The technique described in this work have advantages, limitations and specific indications. Advantages, is possible to avoid complications related with VS (IOP elevation, TASS) performing a fast surgery easy to learn with less economical cost. Also, you don't need a third incision. Limitations are related about the IOL (three pieces IOL must be avoided) and also is not recommended for patients with endothelial corneal pathology, pseudo exfoliation syndrome, traumatic cataracts and/or history about previous vitreo retinal surgery. Moreover, endothelial cell count is a mandatory study to evaluate in the preoperative and to control in the postoperative follow up. The principal question which needs to be answered is if this technique doesn't have endothelial cell problems or more complications than the standard procedures. The author of this work start whit this technique in July 2015, and a prospective study is developing to evaluate their clinical outcome and complications.
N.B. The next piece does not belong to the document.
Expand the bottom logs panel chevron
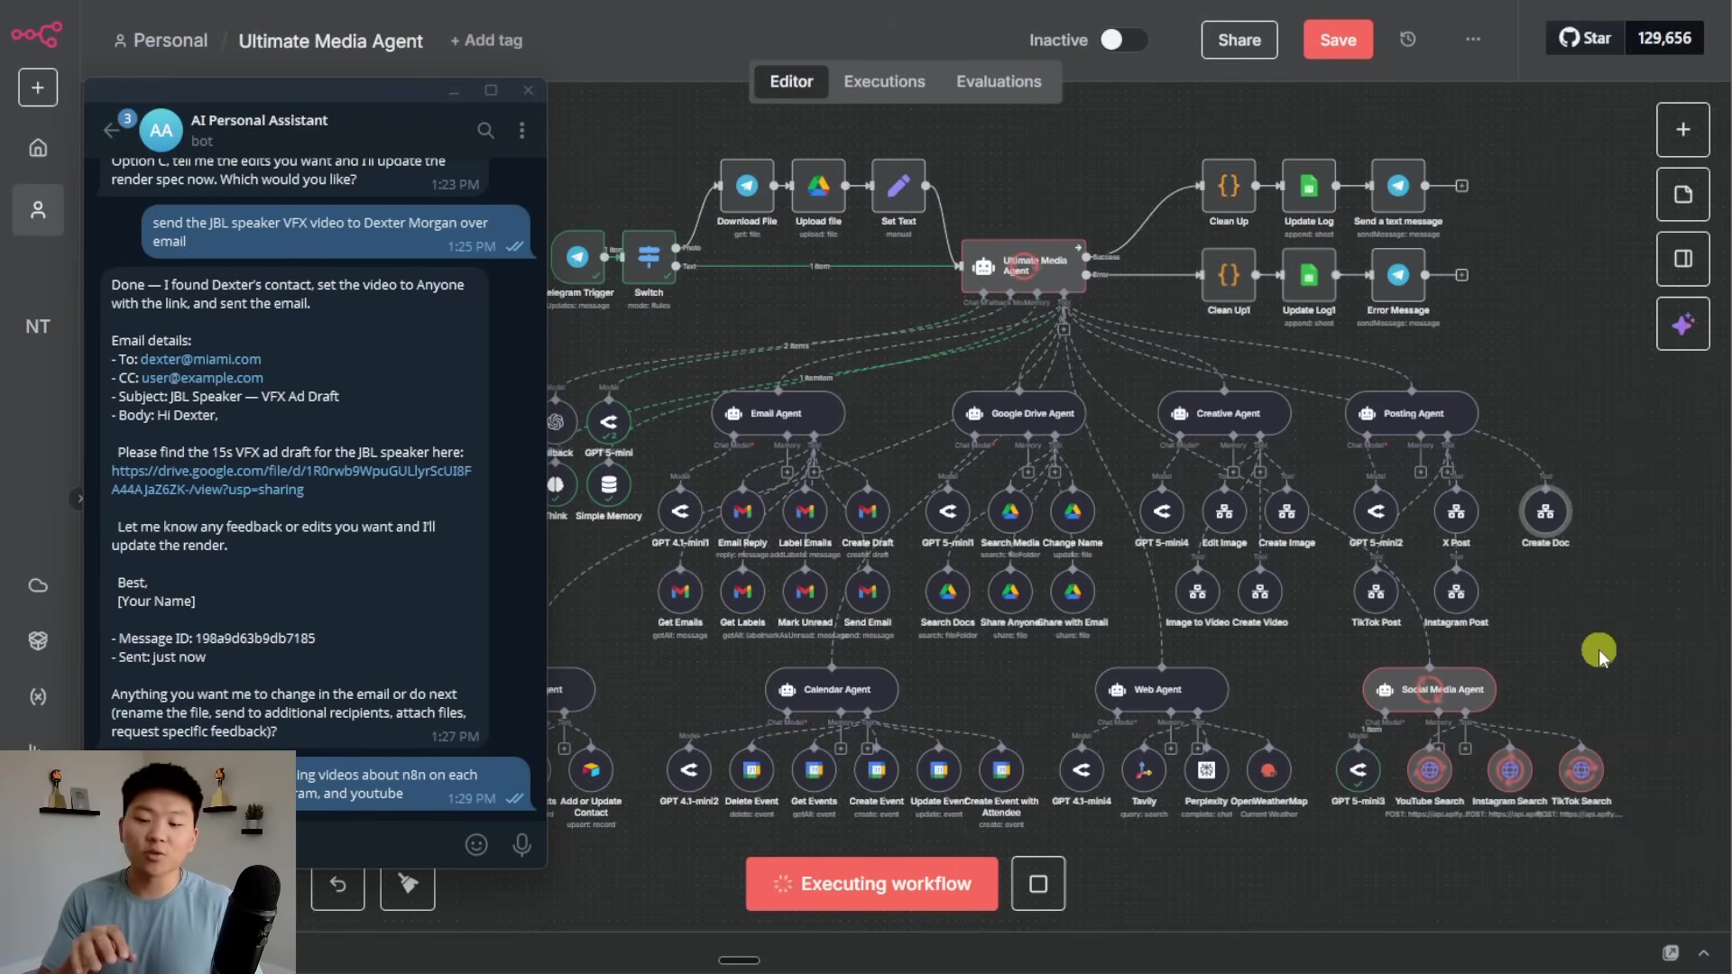Image resolution: width=1732 pixels, height=974 pixels. (x=1703, y=953)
However, after fifteen hundred operated cases, these are some recommendations, if capsulorhexis is lost, always convert to viscoelastic, hydrodissection must be performed without pressing over the posterior capsule to avoid rupture, doing the IOL implantation should be obtained a well expanded anterior chamber, but if not, use VS. In summary, a bi-manual phacoemulsification micro-incision cataract surgery could be performed without the aid of VS, decreasing their economical cost in five to seven minutes, the technique is easy to learn and potentially with fewer complications, which must be scientific demonstrated in a future prospective study.
Acknowledgment
To my wife and children, for their endless patience and to my mother, who gives me the opportunity to study. To the Dr. Nano Clinic, where I become an ophthalmic surgeon. Finally, to the Dr. Hugo Dionisio Nano, who choose me as his own eyes surgeon and for his constant emphasis to grow and progress in the field of ophthalmology science.